Text under study |

=-=-=-=-=

A mixture of AI and machine learning is used to monitor high-performing buildings today. We work with algorithms to look over built environments, gathering data that supports clients in tuning to the new normal, striving for better NABERS ratings and making the most of reduced and disrupted occupancies. In 2020, we shut down fans, we shut off areas, we changed start/stop times, we did everything to achieve extremely effective energy and water reductions.
It wasn’t easy; if you’ve got four people working in a space where there were previously 40, you still have to provide those four with a comfortable workspace. But the tech we have today has come a long way in addressing the challenges of change and equipping FMs with the tools to track and tweak in real time – such as IoT (Internet of Things) and smart buildings. Fully connected buildings can be monitored using data and algorithms from individual meters. We can compare and detect failures or overuse, flag them and have them addressed quickly. This data is combined with sensor data and energy data to paint a holistic picture of a building’s performance, every minute. This technology is already in use in premium spaces and will filter down through all buildings over time. Pairing these new capabilities with better client relationships is the only way to provide the flexibility needed and maintain efficient spaces when the next lockdown could always be just around the corner.
The most important thing is always people. Getting people on board, qualified people to help run the building – if you give them a little bit of information and a little bit of feedback, and they know what’s going on? It’s amazing what they can achieve. Communication is the key to massive reductions. Even before assessing building data, some of the reductions our Sustainability Engineers were able to achieve last year, just by sitting management and occupants down in a room (or video call) and discussing solutions, was extreme.

=-=-=-=-=

Provided material |
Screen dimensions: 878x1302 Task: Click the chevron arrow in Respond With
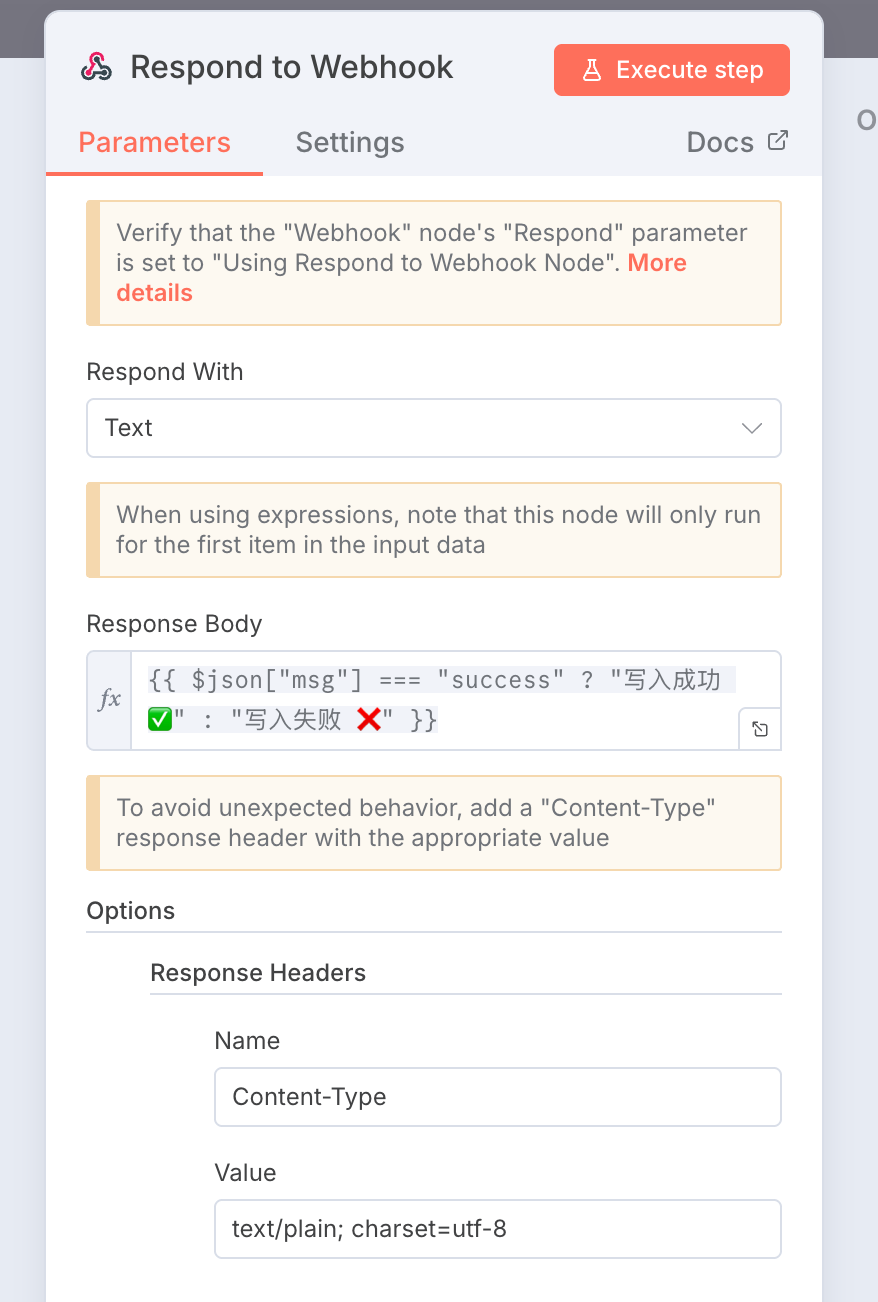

=-=-=-=-=

Exercise instructions |
• 1. In the passage on building monitoring, begin at the words "A mixture of" and stop after "and water reductions.", and give that stretch again word for word.
• 2. According to the passage on building monitoring, what is the key to massive reductions?

Answers given |
• 1.
A mixture of AI and machine learning is used to monitor high-performing buildings today. We work with algorithms to look over built environments, gathering data that supports clients in tuning to the new normal, striving for better NABERS ratings and making the most of reduced and disrupted occupancies. In 2020, we shut down fans, we shut off areas, we changed start/stop times, we did everything to achieve extremely effective energy and water reductions.

• 2. Communication.